6 thoughts on “Controversy at the Epic Games Store! Exclusivity Deals Are Just Bullshit

  1. This is really good take on the issue, just like you i’m also worried and annoyed by this situation. Not just worried it also takes away the trust of their customers in my opinion. They should really take that into consideration and improve these things in the future.

    Thank you for this post.

    1. If they have the features I mentioned earlier, I would’ve considered using it (even with the exclusivity deal). It just gives me a bad taste when people offer me lackluster products and try to upsell you on this.

      I guess you can see it as upselling; they offer you something you won’t get anywhere else (even if the product that is used to upsell is actually really good) but the base thing is crap.

  2. This is a great write up and analysis. Am a gamer but I have just a little knowledge about epic store. I’ve came across it but thinking it was just like every other store out there. Am more into PC and PlayStation games because I love playing offline than online. The more reason I go for PC is because I can get more games of different varieties without having to buy console just like you analysed. Great post, quite helpful. 

    1. I would be careful of buying from the Epic Game Store right now. They need to have their launcher work offline if you want to play offline and they don’t offer that. It kinda sucks for me because I do travel for a long period offline and if I buy any games there I wouldn’t be able to launch them. (I can be crafty and launch the executable straight from the desktop, but I have seen some games that are tied directly to the launcher!)

  3. This is a very intetesting post!

    It is really interesting to me to learn a little bit of the inner working and history of games. I think that if Epic Games hopes to compete, they are going to have to bring something better to the table. For starters they can introduce a chat room of some sort for gamers to interact and definitely a feedback system so gamers can give their opinions as well as offer improvements to make their business more user friendly and therfore more popular.

    I think gamers have enough problems to deal with (like getting ripped of by EA). I think that if these gaming giants are not careful one day soon someone is going to swoop into the market and offer both developers and gamers exactly what they want. Gamers want to play great games and are definitely willing to pay for it without getting ripped off by the companies.

    Developers want to make money but they also want people to play their games and enjoy them no matter what console or rig they use. It is just a matter of time before a company gets this balance right.

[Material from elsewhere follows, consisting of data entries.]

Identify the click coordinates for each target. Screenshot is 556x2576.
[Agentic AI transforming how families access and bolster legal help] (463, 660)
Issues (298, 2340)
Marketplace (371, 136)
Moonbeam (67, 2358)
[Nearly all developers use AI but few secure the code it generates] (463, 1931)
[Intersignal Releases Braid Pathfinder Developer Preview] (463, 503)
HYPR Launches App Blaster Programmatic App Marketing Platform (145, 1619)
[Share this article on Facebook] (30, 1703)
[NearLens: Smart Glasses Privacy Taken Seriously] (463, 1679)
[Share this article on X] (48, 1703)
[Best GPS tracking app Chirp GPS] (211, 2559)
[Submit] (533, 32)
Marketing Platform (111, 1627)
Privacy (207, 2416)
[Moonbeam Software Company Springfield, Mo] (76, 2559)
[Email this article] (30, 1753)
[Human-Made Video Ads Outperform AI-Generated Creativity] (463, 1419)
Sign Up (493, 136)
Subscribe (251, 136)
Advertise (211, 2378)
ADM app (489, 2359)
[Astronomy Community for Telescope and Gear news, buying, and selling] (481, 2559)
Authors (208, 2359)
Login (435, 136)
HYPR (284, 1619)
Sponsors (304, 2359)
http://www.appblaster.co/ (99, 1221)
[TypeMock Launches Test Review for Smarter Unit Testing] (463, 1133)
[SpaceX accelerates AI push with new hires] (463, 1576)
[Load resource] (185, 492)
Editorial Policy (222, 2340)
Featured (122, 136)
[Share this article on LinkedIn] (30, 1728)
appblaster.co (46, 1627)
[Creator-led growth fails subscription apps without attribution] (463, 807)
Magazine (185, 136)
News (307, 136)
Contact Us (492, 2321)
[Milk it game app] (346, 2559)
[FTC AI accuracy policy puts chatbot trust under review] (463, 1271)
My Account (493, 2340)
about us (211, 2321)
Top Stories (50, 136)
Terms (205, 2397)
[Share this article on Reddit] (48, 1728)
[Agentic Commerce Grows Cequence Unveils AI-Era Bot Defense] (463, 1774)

    When you talked about exclusivity is that like when God Of War 3 was only being made for PS3 or is that something else?

    Thanks for sharing this!

    1. Great comment. I agree with you on everything. Gamers are starting to get tired of the same crap the giant developers/publishers are pushing in order to squeeze more money out of us.

      Threatening or insulting the customers on their ability is also a very bad move as well. It will make the customers no longer want their products because the developers have decided to break their relationship with them. You’re seeing this in a lot of media right now like with Star Wars: The Last Jedi and even recently 4A Games has responded to the backlash rather poorly.

      For exclusivity, it is exactly what you said! It’s like God of War only being made for PS3 and nowhere else! I’m more inclined not to buy a product if it is not available for me. I actually avoided a lot of PlayStation games because of that. (Kind of regretting it now, but hey, there’s emulation!)